By Chris Lorway, Executive Director of Stanford Live and Bing Concert Hall

As we unveil this year’s program, we want to take you behind the scenes of how this season came to be. Our planning process focused not just on the art, but also on the ideas and influences behind the work you will see on stage. Stanford Live’s curatorial team (Laura Evans, Ryan Davis, and me) spent many months talking through various themes we felt resonated with artists and our community at this particular moment in history.

This curatorial process led to an exploration of the nature of identity—personal, artistic, and cultural—and how we search for it. Through a considerable variety of performances and genres, we bring you a season that weaves together ideas about nationhood, pluralism, and nostalgia.

 

 

The journey to our exploration of identity began with three separate ideas. First, as a recent transplant from Canada, I’ve found myself observing how my newfound home defines itself through its artistic voices. Through a historical exploration of America’s cultural heritage—from Charles Ives and Duke Ellington to living national treasures Darlene Love and John Williams—the season looks at how tradition and collective memory shape national character. We also mark the centenary of Leonard Bernstein, who—as educator, collaborator, activist, and musical populist—articulated so much of the “American Century” through music.

 

The Canadian-born indigenous music icon Buffy Sainte-Marie opens the season on Sept. 22

 

The outlines of America’s national identity, however, become more defined through a global perspective. I can’t help but wonder how our two countries’ melting pot vs. multiculturalist attitudes to immigration impact the way we make art and tell stories. Our coming season features artists that tell the story of Canada alongside America, including indigenous music icon Buffy Sainte-Marie, first-generation actor/director Ravi Jain (and his mom, Asha), and one of today’s most important social and political commentators, Samantha Bee. (Given that Canada is celebrating its 150th birthday in 2017, it seemed like an opportune time to shine a light on some of the country’s best.) Artists from beyond North America—such as Bangladeshi-English choreographer Akram Khan and the Stradivarius Ensemble of Russia’s Mariinsky Orchestra—round out a sampling of international counterpoints that suggest other ways of establishing and questioning national identity through artistic expression.

 

Valery Gergiev leads the Stradivarius Ensemble of Russia’s Mariinsky Orchestra

 

Finally, throughout the season we look at the recent role that nostalgia has played in shaping identity and influencing culture. The word “nostalgia” often conjures up positive memories from the past and attaches to powerful moments in the stories of our selves. In many cases, these moments are steeped in musical interventions—the song that was playing when you had your first kiss or the first LP/tape/CD you owned. While some artists help us escape back to that happy place, others like Taylor Mac and Penny Arcade will challenge the idea of nostalgia as a positive force. Fierce creative expressions, like the poetic conscience of Claudia Rankine or a folk-punk reenactment of the Ukrainian Revolution, will contest nostalgia’s regressive tendencies head-on. But as nostalgia narratives shift over time, social commentators Chuck Klosterman and Simon Reynolds will rethink the retrospective forces at work in pop culture and music and reexamine the supposedly seminal moments in our collective histories.

 

Taylor Mac's A 24-Decade History of Popular Music decodes our social history through song
 

In addition to the artists highlighted above, we have selected additional events— performances, speakers, films, etc.—that represent these ideas and provide additional context. The curatorial process was also informed by a review of the latest literature and through discussions with Stanford faculty and other leading academics, colleagues, and artists. This season would not be possible without the help of Helen and Peter Bing ‘55 for funding a Distinguished Artists Fund to bring some of these artists to Stanford. 

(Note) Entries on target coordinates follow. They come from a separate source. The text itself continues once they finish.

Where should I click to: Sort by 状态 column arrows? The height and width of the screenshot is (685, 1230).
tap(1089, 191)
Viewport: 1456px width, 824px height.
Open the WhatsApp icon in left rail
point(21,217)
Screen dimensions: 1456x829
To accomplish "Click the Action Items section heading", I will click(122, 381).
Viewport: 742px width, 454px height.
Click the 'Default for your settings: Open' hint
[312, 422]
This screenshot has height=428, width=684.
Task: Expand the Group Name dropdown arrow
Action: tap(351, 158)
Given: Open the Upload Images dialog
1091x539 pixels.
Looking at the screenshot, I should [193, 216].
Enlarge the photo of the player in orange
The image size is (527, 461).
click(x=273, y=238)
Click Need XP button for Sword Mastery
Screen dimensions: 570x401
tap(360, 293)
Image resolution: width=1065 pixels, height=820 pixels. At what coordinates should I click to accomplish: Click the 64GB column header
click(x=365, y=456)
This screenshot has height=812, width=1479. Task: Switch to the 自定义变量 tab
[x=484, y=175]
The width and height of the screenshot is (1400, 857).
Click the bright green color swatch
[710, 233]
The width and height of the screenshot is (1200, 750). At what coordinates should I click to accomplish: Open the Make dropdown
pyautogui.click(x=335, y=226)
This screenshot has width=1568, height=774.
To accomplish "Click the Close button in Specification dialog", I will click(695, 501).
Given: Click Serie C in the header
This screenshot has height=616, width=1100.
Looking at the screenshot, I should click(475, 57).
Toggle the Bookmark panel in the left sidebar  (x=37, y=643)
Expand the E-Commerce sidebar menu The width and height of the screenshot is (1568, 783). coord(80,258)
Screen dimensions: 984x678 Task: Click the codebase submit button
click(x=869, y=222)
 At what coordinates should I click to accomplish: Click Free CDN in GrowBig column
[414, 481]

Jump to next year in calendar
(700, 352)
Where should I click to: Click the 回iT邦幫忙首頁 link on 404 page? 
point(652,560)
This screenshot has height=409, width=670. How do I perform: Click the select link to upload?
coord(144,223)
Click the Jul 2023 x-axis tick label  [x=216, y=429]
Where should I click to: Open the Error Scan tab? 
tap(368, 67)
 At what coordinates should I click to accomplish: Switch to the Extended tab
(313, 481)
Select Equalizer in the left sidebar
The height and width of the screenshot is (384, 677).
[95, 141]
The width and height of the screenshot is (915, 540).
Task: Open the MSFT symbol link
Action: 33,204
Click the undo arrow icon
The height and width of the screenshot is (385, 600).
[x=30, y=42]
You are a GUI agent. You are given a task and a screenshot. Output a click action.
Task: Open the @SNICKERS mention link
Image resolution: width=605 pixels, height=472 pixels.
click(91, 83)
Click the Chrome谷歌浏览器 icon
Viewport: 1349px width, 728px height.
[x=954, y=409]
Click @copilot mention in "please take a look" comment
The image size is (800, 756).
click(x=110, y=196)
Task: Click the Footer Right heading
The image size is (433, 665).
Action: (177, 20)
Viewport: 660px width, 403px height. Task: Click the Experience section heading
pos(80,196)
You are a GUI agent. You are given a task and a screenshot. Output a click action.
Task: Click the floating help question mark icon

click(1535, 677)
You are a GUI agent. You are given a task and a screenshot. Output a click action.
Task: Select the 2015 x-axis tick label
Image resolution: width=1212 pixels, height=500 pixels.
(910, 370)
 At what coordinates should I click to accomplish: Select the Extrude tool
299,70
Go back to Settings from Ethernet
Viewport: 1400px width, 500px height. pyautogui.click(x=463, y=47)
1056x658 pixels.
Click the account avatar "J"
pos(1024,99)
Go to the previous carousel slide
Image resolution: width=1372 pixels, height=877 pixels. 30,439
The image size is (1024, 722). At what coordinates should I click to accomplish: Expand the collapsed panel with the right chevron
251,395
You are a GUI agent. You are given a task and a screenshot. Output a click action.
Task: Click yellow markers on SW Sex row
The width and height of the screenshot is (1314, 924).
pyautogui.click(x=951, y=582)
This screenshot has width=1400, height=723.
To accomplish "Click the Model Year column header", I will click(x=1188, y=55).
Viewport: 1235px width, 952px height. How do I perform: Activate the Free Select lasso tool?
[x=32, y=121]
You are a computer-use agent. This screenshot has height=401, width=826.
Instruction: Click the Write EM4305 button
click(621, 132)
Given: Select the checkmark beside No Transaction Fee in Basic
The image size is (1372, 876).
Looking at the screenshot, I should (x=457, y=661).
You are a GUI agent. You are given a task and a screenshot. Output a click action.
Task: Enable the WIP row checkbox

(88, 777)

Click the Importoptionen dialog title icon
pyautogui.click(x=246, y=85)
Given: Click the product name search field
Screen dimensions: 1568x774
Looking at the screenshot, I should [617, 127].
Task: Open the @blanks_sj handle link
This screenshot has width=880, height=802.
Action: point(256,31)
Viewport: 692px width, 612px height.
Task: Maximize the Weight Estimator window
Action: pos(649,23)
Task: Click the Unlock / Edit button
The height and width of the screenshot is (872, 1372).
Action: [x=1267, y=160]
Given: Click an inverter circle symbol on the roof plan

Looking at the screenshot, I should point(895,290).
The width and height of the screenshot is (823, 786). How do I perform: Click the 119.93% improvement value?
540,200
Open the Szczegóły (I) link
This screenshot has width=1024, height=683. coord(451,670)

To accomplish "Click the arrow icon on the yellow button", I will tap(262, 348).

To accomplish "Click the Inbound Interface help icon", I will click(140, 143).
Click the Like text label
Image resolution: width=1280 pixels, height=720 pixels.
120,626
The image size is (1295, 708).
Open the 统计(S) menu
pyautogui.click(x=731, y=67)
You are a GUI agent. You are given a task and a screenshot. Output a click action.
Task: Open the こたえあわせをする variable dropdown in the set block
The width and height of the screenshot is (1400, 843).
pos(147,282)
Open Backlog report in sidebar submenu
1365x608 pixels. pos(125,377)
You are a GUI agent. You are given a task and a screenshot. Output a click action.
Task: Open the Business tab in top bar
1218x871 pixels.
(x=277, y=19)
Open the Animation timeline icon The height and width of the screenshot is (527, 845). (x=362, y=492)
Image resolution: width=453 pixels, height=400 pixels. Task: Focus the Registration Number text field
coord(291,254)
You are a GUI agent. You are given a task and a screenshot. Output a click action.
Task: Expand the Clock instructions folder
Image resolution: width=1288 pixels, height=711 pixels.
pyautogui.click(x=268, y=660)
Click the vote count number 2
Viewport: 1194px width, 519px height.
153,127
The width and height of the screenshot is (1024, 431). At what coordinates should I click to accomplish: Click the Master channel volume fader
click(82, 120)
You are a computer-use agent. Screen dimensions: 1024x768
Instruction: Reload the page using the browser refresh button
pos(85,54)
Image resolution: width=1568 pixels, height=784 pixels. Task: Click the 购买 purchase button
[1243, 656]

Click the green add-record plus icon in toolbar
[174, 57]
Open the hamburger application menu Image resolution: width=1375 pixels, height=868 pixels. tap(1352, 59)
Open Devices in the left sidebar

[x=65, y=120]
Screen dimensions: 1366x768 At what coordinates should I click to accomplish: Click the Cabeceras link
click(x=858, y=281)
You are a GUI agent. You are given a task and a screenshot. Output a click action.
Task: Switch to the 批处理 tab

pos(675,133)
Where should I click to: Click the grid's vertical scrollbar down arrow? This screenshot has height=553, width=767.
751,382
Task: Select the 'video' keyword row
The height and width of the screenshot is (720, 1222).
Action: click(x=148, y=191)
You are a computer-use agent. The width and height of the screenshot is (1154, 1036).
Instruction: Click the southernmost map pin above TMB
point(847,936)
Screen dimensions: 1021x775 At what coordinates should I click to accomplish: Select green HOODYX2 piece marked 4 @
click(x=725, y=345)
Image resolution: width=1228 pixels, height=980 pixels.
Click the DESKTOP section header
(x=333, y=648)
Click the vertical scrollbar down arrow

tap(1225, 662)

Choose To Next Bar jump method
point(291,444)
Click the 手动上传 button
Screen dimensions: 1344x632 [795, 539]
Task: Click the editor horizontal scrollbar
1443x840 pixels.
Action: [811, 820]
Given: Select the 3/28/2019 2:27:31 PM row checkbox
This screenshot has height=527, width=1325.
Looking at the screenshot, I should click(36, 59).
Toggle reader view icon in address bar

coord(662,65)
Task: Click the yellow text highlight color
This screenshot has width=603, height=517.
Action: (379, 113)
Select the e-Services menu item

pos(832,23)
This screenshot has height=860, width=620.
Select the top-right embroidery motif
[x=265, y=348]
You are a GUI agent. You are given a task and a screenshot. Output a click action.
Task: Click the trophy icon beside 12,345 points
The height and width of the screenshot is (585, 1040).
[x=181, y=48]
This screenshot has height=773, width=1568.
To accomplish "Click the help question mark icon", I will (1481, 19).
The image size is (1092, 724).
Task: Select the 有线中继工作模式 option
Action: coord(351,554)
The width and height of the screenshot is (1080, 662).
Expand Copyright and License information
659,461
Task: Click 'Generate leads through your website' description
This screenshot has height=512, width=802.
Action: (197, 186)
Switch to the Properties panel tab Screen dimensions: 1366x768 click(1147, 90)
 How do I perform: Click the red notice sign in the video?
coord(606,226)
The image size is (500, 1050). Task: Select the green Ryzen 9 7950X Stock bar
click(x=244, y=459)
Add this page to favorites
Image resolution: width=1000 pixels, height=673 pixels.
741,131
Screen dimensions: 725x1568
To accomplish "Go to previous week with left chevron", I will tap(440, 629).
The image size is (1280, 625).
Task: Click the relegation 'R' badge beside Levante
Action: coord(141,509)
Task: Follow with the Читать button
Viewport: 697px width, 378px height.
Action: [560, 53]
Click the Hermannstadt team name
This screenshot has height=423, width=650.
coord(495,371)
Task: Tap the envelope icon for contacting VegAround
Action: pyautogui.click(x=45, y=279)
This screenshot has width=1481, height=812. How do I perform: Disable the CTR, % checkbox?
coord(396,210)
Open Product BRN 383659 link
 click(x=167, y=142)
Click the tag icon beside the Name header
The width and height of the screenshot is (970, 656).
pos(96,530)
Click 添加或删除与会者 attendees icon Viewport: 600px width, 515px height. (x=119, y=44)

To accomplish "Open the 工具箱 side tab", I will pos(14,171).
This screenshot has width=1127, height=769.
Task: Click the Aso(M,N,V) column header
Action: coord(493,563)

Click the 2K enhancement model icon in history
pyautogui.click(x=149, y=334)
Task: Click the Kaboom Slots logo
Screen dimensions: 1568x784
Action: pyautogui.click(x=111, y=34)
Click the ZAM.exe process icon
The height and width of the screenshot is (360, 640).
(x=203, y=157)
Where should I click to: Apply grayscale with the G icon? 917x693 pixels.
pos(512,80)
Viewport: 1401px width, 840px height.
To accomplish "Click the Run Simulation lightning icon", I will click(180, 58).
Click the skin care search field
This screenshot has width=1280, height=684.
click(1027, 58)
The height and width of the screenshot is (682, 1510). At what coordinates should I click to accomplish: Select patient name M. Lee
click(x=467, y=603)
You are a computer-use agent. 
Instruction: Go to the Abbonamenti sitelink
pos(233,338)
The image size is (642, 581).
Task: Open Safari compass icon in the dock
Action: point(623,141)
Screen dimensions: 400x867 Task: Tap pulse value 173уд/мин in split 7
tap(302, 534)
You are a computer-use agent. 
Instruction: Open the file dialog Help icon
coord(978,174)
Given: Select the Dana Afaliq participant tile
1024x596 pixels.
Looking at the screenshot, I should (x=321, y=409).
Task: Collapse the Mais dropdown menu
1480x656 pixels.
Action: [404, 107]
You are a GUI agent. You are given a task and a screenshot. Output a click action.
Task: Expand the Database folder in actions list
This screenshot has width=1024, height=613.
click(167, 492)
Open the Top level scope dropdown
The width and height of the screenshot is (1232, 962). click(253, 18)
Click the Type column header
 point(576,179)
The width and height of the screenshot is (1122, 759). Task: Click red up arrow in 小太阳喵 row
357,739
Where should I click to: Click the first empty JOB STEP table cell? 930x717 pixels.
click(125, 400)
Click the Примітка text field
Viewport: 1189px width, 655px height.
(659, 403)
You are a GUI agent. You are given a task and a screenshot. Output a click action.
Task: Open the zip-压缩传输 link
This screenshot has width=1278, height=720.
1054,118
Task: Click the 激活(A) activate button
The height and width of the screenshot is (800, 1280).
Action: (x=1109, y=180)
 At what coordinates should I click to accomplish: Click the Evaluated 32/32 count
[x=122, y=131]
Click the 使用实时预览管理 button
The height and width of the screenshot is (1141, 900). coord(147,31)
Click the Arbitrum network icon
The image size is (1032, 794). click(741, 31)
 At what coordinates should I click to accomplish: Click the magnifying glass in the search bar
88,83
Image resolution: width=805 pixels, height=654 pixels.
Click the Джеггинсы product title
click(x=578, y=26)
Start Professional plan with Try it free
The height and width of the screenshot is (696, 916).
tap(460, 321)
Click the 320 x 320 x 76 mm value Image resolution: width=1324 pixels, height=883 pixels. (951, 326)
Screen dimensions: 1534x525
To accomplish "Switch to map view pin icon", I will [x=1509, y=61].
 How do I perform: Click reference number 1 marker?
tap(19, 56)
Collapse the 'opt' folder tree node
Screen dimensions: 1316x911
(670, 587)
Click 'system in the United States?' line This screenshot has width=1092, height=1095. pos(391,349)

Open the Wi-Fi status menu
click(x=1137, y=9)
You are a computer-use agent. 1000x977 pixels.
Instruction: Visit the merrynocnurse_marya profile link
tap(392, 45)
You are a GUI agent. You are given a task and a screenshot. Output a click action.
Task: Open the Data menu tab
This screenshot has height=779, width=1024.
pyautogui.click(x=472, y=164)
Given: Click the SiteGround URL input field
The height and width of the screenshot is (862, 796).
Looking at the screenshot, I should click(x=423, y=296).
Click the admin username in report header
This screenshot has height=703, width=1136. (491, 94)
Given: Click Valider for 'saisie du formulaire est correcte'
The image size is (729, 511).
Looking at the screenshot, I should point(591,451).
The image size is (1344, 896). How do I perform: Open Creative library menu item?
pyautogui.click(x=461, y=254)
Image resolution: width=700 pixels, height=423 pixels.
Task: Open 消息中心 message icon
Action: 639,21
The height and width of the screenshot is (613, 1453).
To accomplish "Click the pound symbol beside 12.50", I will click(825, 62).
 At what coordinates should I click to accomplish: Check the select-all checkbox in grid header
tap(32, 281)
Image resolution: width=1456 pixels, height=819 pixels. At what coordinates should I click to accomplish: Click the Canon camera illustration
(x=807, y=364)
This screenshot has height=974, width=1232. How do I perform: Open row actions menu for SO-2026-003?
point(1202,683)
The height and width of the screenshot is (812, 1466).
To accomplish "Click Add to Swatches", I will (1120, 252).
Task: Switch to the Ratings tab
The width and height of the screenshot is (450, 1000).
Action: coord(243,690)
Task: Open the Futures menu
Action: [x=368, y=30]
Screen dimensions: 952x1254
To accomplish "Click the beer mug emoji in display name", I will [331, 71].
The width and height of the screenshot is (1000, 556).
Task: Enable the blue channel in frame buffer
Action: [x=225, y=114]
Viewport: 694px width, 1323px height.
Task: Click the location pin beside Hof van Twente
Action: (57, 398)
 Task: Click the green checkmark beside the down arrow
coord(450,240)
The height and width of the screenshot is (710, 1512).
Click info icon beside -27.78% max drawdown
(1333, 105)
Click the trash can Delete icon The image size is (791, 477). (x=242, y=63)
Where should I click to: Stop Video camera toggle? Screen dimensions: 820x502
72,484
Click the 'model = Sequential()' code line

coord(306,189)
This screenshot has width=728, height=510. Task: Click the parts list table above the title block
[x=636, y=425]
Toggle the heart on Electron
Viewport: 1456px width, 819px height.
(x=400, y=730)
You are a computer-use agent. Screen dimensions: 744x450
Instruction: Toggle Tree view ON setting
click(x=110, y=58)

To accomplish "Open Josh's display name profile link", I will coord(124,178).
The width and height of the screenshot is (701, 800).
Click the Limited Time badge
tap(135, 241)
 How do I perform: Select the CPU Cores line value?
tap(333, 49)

Throughout the website you’ll find pop-up commentary by the season’s curators sharing some of the ideas behind selecting certain performances and thoughts on how they contribute to the expansive themes that this season as a whole will explore. These personal reflections, we hope, represent windows into this season’s design, as well as invitations into its creative conversations.

Inspired by our season’s inquiry into the ways our identities take shape in the space between the retrospection of nostalgia and the speculative imaginings of hope, we invite you to explore the season not only by genre or chronology, but also three sections that suggest an experience of time’s progress: Past as Prologue includes performances that masterfully reexamine classical and traditional repertoires as the foundations for nationalistic or nostalgic sentiments. Living Memory offers performances that revisit the musical innovations and aspiring spirit that gave the 20th century its voice. Longing Forward gathers performances and talks that encourage us to reconsider the tug of sentimental longings for golden ages lost and to envision new, more inclusive ways to remember and to enact common identity.

Thank you for joining us on this journey.